::: Provided information :::

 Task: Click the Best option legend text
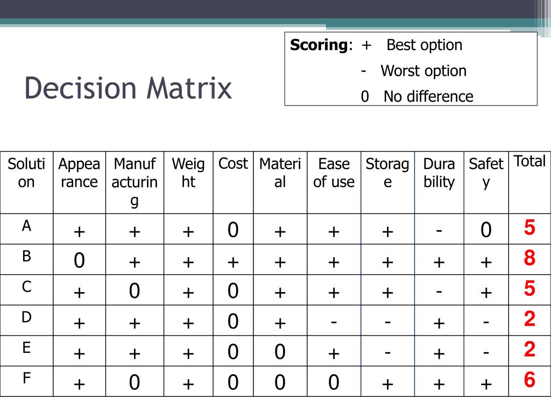point(424,45)
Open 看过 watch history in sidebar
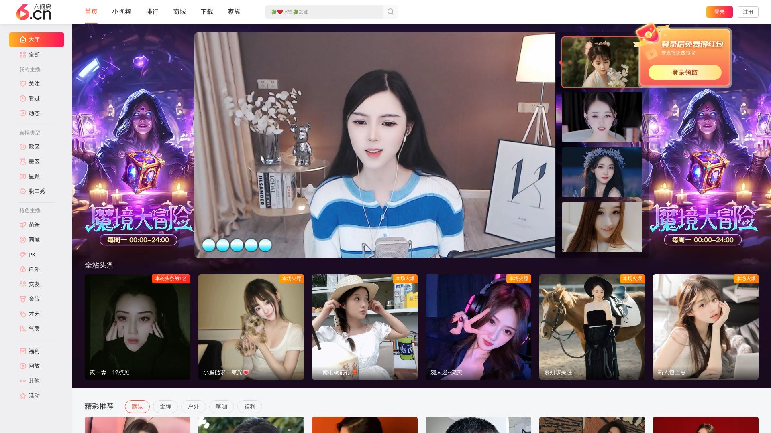This screenshot has width=771, height=433. 34,99
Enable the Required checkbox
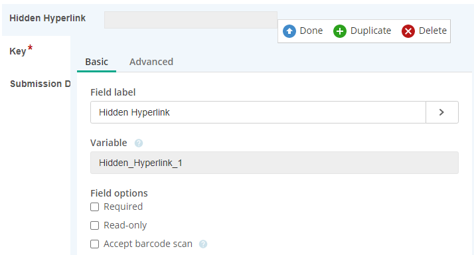 pos(95,207)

:::

■ Task statement:
Convert the text of the records above into a JSON list of strings, one string per line, skipping blank lines. Leave the pictures out of the answer.

■ Exercise output:
[
  " Task: Click the Best option legend text",
  "point(424,45)",
  "Open 看过 watch history in sidebar",
  "This screenshot has width=771, height=433. 34,99",
  "Enable the Required checkbox",
  " pos(95,207)"
]